It’s too soon to fully assess Biden’s legacy, but still, the early days of a president’s term tend to set the tone for the rest. Biden’s doctrine for governing is unfolding along a few key principles:

🇺🇸 America first: Under Donald Trump, that expression was a cudgel for nativism and racism. Biden is more egalitarian. But he remains focused on domestic priorities, like racial inequality and the post-pandemic economy, and has framed his approach to foreign policy as contingent on them—White House national security guidance published in March, for example, argued that “our strength abroad requires the United States to build back better at home.” Biden also holds a strong conviction that the federal government can and should play a constructive role in guiding the economy and fixing social problems. In the meantime, global issues like refugees and trade have taken a backseat.

🌎 Seeing the economy through a climate lens: Biden’s most high-profile diplomacy and domestic policy initiatives have been on climate change, culminating with last week’s Earth Day summit. He sees climate as a natural arena in which the US can reassert itself as a global thought leader, and as the country’s most promising driver of sustained economic growth at home.

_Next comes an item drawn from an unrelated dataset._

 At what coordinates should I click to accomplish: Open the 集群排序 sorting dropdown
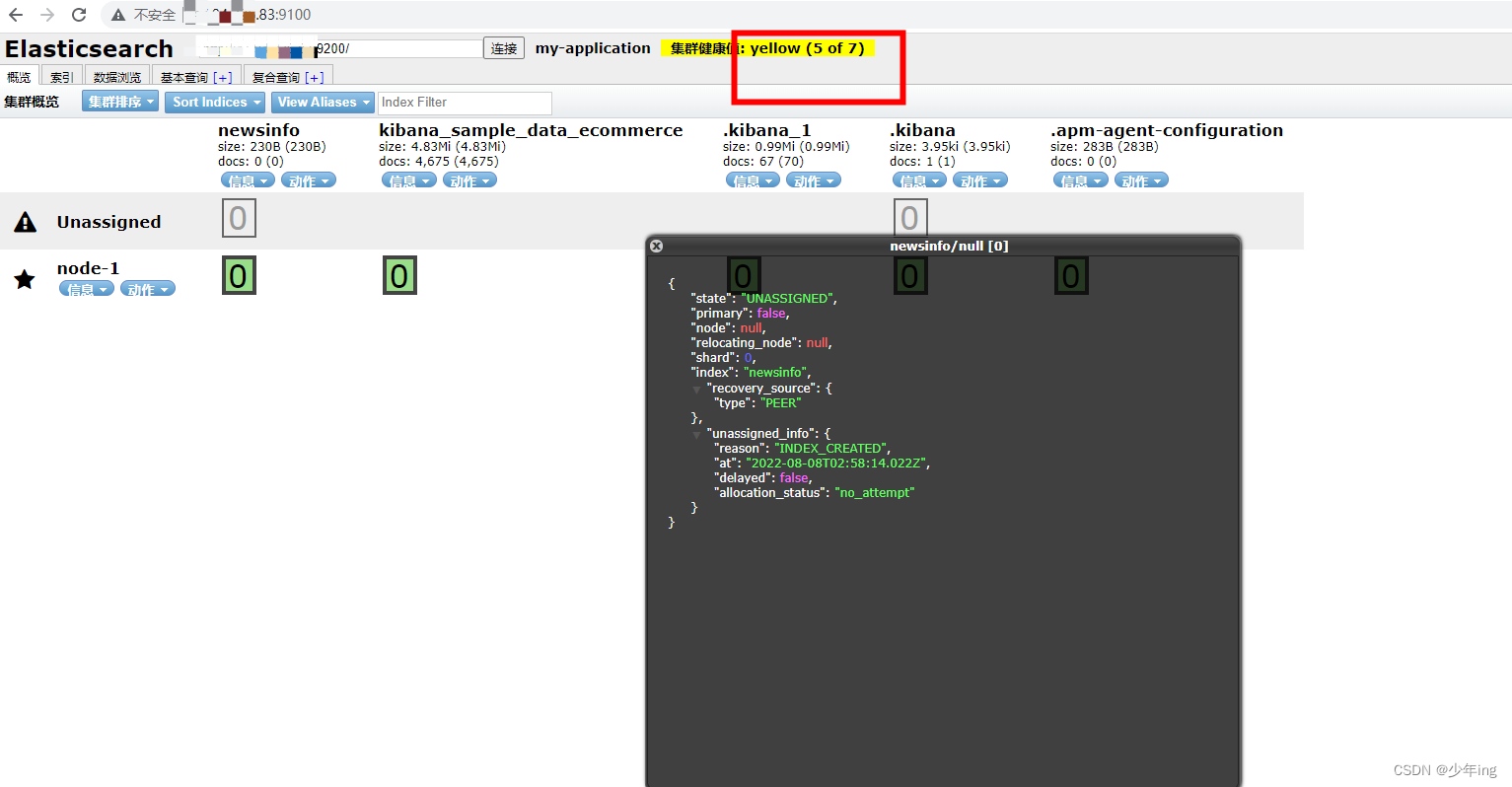[x=119, y=102]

His $2 trillion infrastructure bill, which Congress is currently deliberating, is the administration’s first and best shot at stirring the post-pandemic economic recovery with jobs in clean energy and adjacent industries. The US energy transition also depends on a careful balance of competition and collaboration with China on emerging clean energy industries like electric vehicles, batteries, and carbon removal. Biden will continue to leverage the moral imperative of climate action to extract commitments and cash from other rich countries and corporations.

💪 Use the global spotlight strategically: The climate summit was a test of Biden’s faith in the US’s convening power. He is keen to exercise the White House’s unique ability to bring global decision makers together to work on shared problems. The results in that case were mixed: Australia, India, and some other big emitters made no new commitments. Still, Biden has been vocal in his support for multilateral institutions like the UN and NATO, and clearly feels more comfortable with the US playing a prominent role in them, rather than retreating from them as Trump tended to do. But Biden is also ok with being quiet and boring, by staying focused on policy details and eschewing drama.